Data >>
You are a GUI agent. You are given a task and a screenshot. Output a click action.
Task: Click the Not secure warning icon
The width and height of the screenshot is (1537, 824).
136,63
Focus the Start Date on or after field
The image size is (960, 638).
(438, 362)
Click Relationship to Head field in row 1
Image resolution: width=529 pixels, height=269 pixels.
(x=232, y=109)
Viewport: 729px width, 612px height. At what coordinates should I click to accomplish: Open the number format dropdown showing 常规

Try it >>
Your answer must contain every line of the records, exactly.

Answer box >>
You are a GUI agent. You are given a task and a screenshot. Output a click action.
Task: Click the Not secure warning icon
The width and height of the screenshot is (1537, 824).
136,63
Focus the Start Date on or after field
The image size is (960, 638).
(438, 362)
Click Relationship to Head field in row 1
Image resolution: width=529 pixels, height=269 pixels.
(x=232, y=109)
Viewport: 729px width, 612px height. At what coordinates should I click to accomplish: Open the number format dropdown showing 常规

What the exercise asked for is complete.